___ MATERIAL
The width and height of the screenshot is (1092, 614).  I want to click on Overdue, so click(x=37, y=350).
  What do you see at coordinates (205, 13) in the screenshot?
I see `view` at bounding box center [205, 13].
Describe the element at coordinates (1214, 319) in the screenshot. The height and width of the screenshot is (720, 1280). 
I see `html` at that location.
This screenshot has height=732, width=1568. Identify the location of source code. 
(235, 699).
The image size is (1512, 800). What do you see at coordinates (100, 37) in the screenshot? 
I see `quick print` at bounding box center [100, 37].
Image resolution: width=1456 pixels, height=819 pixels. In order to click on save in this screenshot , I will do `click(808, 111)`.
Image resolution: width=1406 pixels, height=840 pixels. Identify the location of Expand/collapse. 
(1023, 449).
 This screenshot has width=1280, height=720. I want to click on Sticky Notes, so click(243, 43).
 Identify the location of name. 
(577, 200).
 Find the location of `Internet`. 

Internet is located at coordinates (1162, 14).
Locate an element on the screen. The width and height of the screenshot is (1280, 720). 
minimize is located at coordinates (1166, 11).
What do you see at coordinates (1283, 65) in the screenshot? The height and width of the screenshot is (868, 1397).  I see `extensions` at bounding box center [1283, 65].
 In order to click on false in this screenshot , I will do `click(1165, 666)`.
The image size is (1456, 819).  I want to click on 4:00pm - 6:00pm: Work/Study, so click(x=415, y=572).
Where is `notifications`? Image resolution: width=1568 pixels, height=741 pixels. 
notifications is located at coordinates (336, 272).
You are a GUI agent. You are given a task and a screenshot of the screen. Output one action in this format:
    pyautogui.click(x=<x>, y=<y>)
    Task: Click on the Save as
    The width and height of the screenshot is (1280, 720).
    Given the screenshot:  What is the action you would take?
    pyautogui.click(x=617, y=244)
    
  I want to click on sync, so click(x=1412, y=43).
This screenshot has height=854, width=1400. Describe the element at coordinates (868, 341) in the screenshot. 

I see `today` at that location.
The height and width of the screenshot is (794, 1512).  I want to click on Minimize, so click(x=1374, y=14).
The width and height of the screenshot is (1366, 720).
______
**INSTRUCTIONS TO FOLLOW:**
Reproduce all of the records above, word for word and in their original order.

**FINAL ANSWER:**
The width and height of the screenshot is (1092, 614).  I want to click on Overdue, so click(x=37, y=350).
  What do you see at coordinates (205, 13) in the screenshot?
I see `view` at bounding box center [205, 13].
Describe the element at coordinates (1214, 319) in the screenshot. The height and width of the screenshot is (720, 1280). 
I see `html` at that location.
This screenshot has height=732, width=1568. Identify the location of source code. 
(235, 699).
The image size is (1512, 800). What do you see at coordinates (100, 37) in the screenshot? 
I see `quick print` at bounding box center [100, 37].
Image resolution: width=1456 pixels, height=819 pixels. In order to click on save in this screenshot , I will do `click(808, 111)`.
Image resolution: width=1406 pixels, height=840 pixels. Identify the location of Expand/collapse. 
(1023, 449).
 This screenshot has width=1280, height=720. I want to click on Sticky Notes, so click(243, 43).
 Identify the location of name. 
(577, 200).
 Find the location of `Internet`. 

Internet is located at coordinates (1162, 14).
Locate an element on the screen. The width and height of the screenshot is (1280, 720). 
minimize is located at coordinates (1166, 11).
What do you see at coordinates (1283, 65) in the screenshot? The height and width of the screenshot is (868, 1397).  I see `extensions` at bounding box center [1283, 65].
 In order to click on false in this screenshot , I will do `click(1165, 666)`.
The image size is (1456, 819).  I want to click on 4:00pm - 6:00pm: Work/Study, so click(x=415, y=572).
Where is `notifications`? Image resolution: width=1568 pixels, height=741 pixels. 
notifications is located at coordinates (336, 272).
You are a GUI agent. You are given a task and a screenshot of the screen. Output one action in this format:
    pyautogui.click(x=<x>, y=<y>)
    Task: Click on the Save as
    The width and height of the screenshot is (1280, 720).
    Given the screenshot:  What is the action you would take?
    pyautogui.click(x=617, y=244)
    
  I want to click on sync, so click(x=1412, y=43).
This screenshot has height=854, width=1400. Describe the element at coordinates (868, 341) in the screenshot. 

I see `today` at that location.
The height and width of the screenshot is (794, 1512).  I want to click on Minimize, so click(x=1374, y=14).
The width and height of the screenshot is (1366, 720).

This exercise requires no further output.